─── GIVEN INFORMATION
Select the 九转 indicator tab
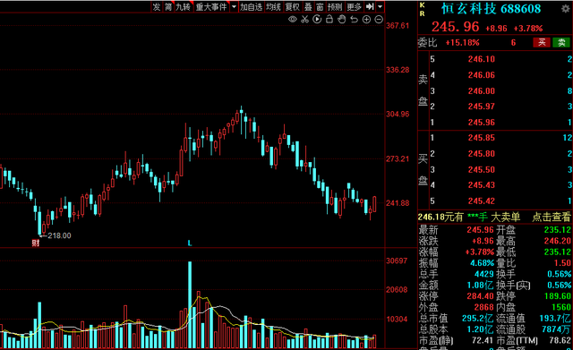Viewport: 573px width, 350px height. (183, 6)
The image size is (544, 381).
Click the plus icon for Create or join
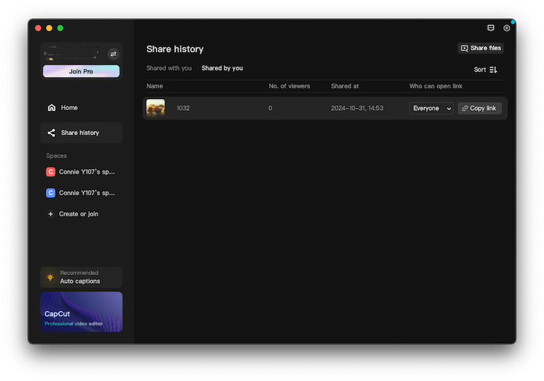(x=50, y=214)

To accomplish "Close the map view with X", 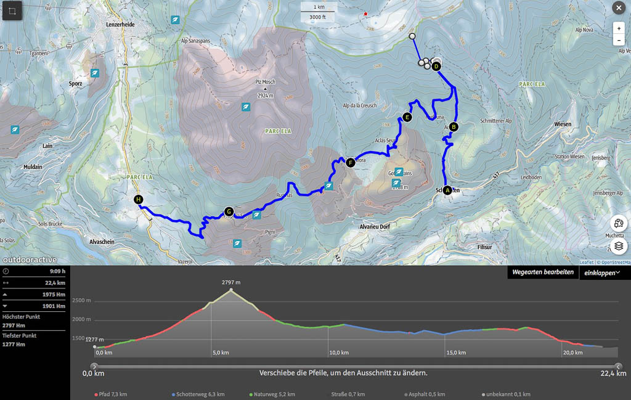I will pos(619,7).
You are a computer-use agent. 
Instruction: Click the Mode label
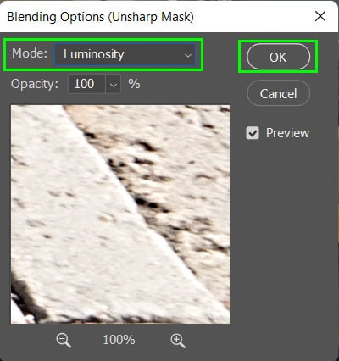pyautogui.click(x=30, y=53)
──────
─── GIVEN INFORMATION
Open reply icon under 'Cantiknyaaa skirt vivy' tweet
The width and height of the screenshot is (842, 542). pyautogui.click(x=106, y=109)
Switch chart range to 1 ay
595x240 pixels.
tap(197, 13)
──────
─── GIVEN INFORMATION
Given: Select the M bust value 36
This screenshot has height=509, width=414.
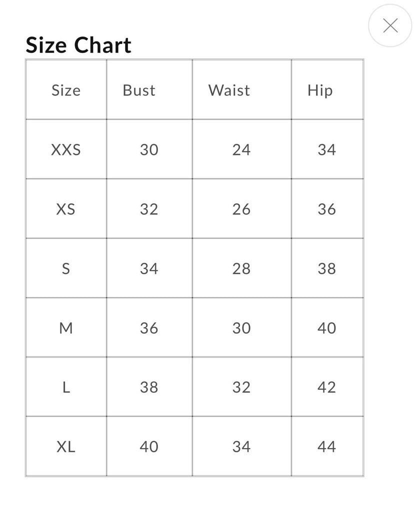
──────
**DIRECTIONS FOR THIS TASK**
Give the exact lines, and only those, from the line containing "Given: Select the M bust value 36" through the line containing "This screenshot has height=509, width=414." in the entries above.

**REPLY**
Given: Select the M bust value 36
This screenshot has height=509, width=414.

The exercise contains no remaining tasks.